Love the sinner, hate the sin. They say that's how you tame a disruptive doctor, but have you ever tried sending love in the presence of an evil thrower of tantrums and scalpels?
It ain't easy, but that's what Kent E. Neff, MD, FAPA, a psychiatrist from Portland, Ore., who specializes in rehabilitating disruptive docs, says you must learn to do if you want to curb bad behavior.
Managing your troubled surgeons with an iron hand inside a velvet glove means "treating people with respect, but then getting really tough about their behavior," says Dr. Neff, widely regarded as the nation's foremost expert on troubled physicians. "Be hard on the behavior, but soft on the person."
A "good-doctor, bad-behavior" mindset is the key to exorcising your ORs of rude and crude physician behavior, says Dr. Neff, who last month led "The Disruptive Physician Workshop" at OR Excellence, Outpatient Surgery Magazine's annual conference. Surgical facility leaders dealing with difficult docs attended Dr. Neff's intensive, interactive, 2-day, 8-hour workshop. Some of what they learned:
- Disruptive behavior is a chronic condition that endangers your staff and your patients. At its core, it is an OR safety issue. "It is impossible to have a truly safe unit when disruptive, disrespectful behavior is present," says Dr. Neff, who once had a nurse confess to him that she knew the surgeon had cut an artery, but she was too afraid to tell him.

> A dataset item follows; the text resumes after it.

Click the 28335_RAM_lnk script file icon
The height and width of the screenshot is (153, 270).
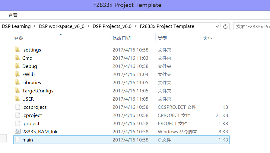coord(17,131)
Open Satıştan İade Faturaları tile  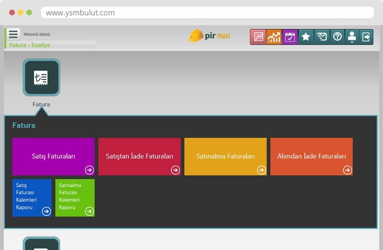139,156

- Use the term "unacceptable" to address specific, observed behavior. If, for example, a surgeon yelled at a tech and called her "stupid," note the time and date of the behavior and address it with the doctor in non-judgmental terms. Nurse managers must lower their tolerance for harsh behavior and feel empowered to tell surgeons that their behavior is unacceptable, says Dr. Neff. Simply saying, "Doctor, that behavior is inappropriate and is not acceptable" is a powerful way to disarm a disruptive doc without ranting and raving yourself, he says. "Docs don't see their behaviors as you do."
- There must be consequences. Good intentions and insight don't work. "No consequences means no change," says Dr. Neff. "Most physicians with disruptive behavior have not had meaningful consequences." Whether it's rescinding their block time or suspending their privileges, you've got to have a hammer, and must not be afraid to swing it. Find out what really matters to your docs and hit them where it hurts.
- Many docs lack social skills and social maturity. They're not normally socialized or developed emotionally, says Dr. Neff. They're made to feel entitled at an early age, then subjected to abuse in medical school as they strive to become perfectionists. "The abused become the abusers," says Dr. Neff.
- Disruptive behavior is not about the stress that causes it. "That's never an adequate answer. It's how the person responds to the frustration," he says. "You're not paid to be abused. Is that respectful? If it isn't, then it's disruptive."
Say it again: Love the sinner, hate the sin.